There’s a lot about the backcountry that suits me and there’s a lot that hasn’t historically been my cup of tea. But somehow, I have come to admire the challenges and beauty the backcountry has to offer. The sweaty gasps for breath after pushing through a huge incline, the fields of alpine flowers welcoming you as you reach the top of the mountain. There’s so much power to be embraced.
The depths and range of beauty in the backcountry has always enticed me but if you told me two years ago I would be comfortable hiking 14km with 1,400m elevation gain in one day, I wouldn’t believe it. I grew up in Ontario, so there are no real mountains, although some people say they’re going on hikes, I’m sure all BC hikers would scoff at what we consider a hike.
Not only had I never hiked before, but I am not athletic at all. You should see my attempt at playing basketball, it’s quite sad. I have a lanky and uncoordinated body and I’m okay with that! Other than walking and at home Pilates I don’t do any physical activity because nothing has ever spoken to me.
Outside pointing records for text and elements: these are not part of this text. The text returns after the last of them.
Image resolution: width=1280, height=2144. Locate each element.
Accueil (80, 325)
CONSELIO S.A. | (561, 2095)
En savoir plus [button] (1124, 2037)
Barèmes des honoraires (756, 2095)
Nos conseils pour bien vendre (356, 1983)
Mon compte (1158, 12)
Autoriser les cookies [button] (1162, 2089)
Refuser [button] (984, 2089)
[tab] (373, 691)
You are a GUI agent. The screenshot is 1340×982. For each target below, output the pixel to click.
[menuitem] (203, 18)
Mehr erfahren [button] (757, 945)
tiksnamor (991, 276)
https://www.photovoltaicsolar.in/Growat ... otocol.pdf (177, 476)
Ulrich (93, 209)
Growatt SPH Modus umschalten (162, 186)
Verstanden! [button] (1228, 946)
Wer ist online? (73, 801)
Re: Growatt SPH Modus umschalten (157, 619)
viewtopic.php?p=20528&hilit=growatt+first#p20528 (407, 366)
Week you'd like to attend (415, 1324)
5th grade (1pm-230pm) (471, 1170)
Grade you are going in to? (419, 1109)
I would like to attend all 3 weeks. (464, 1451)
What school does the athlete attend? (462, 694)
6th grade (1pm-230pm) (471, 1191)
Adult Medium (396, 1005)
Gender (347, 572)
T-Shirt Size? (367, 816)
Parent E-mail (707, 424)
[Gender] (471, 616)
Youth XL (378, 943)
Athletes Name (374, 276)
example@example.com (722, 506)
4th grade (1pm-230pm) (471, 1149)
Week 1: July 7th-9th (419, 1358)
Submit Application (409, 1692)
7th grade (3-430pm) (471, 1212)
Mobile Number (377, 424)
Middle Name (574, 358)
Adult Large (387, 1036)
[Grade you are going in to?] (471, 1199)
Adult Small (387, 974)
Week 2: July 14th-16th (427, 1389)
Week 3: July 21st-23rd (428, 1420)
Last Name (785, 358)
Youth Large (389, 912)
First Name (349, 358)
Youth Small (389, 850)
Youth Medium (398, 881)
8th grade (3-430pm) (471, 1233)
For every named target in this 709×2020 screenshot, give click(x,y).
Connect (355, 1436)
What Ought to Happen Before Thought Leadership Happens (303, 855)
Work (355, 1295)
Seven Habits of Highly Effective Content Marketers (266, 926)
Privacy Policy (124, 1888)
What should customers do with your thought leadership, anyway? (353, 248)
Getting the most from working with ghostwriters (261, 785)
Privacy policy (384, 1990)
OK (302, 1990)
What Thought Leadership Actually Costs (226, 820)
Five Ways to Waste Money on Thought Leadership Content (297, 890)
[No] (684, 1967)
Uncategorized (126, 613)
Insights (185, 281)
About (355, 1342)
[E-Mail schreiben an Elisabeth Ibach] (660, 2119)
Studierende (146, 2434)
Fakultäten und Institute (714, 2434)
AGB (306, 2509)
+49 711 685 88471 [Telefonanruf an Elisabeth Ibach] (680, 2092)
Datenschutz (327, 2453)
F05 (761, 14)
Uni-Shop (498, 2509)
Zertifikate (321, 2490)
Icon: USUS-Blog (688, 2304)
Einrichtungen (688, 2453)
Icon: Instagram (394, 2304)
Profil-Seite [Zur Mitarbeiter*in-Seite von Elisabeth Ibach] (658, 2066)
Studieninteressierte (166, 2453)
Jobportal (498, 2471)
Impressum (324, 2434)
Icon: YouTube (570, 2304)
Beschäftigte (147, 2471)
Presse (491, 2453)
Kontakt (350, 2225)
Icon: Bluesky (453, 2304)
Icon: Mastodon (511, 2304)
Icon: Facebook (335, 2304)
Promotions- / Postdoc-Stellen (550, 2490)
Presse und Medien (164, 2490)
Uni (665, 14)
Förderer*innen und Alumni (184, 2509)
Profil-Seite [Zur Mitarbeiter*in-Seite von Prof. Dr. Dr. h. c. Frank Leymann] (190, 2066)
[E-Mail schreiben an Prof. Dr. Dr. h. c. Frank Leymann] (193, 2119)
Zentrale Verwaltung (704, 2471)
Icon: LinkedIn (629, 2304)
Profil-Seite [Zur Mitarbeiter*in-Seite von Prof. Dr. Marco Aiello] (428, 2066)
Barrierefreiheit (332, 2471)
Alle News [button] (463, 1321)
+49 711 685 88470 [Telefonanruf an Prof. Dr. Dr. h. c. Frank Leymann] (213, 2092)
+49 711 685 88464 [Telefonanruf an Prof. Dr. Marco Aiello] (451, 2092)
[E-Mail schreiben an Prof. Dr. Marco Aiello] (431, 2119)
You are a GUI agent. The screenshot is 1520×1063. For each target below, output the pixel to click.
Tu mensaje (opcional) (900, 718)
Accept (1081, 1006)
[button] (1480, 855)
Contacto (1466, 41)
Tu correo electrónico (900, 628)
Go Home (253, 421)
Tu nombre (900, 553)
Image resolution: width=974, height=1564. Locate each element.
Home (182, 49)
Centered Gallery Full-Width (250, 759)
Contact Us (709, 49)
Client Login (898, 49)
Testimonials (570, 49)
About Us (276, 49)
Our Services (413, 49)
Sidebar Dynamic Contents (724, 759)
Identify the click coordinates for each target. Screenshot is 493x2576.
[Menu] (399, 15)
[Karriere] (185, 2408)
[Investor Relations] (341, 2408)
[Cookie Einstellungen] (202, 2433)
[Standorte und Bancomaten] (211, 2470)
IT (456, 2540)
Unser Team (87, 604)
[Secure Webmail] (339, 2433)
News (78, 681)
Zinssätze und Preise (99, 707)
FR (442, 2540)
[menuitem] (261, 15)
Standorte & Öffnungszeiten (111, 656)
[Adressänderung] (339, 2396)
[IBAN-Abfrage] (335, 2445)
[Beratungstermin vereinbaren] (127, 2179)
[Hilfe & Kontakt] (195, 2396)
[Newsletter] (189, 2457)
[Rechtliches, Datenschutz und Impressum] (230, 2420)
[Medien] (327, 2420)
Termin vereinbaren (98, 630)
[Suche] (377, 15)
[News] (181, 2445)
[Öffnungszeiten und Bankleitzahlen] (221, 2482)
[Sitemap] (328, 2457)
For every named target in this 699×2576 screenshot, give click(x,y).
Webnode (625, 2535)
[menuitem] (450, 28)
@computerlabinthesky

Of course, as soon as I moved to BC that all changed. Martin (my partner and one of the co-owners), took me on my first hike in May 2020, Evans Peak in Golden Ears to be specific, and if you know the hike, you know it’s not the most chill. It destroyed my legs but was one of the most rewarding things I’d ever done. As a young woman who has basically been told all her life she’s not physically equipped for most things, plus having asthma, conquering a huge mountain was deeply awakening. This lead to a string of backcountry camping trips.
For me, the backcountry isn’t just about the hike, it’s about the experience with mother nature. Getting nice and dirty, hugging the trees, smelling the fresh air, touching the freezing alpine lake. The only word that perfectly explains how I feel every time I’m standing on the top of a mountain, is humbled. The mountain wins every time, standing there, solid and strong as you huff and puff your way up. Nature has so much to offer us, it’s just a matter of getting out there and listening. The backcountry has taught me both how and why we respect the land. My awareness and desire to protect the earth has grown immensely since I started hiking.
That’s where my passion for this company comes from. Who knows when or if I would’ve become a backcountry enthusiast if I wasn’t with Martin. I can’t imagine my life without the backcountry now. I want everyone to have the same opportunity as I do. I want to be the person who helps you experience the depths the backcountry has to offer.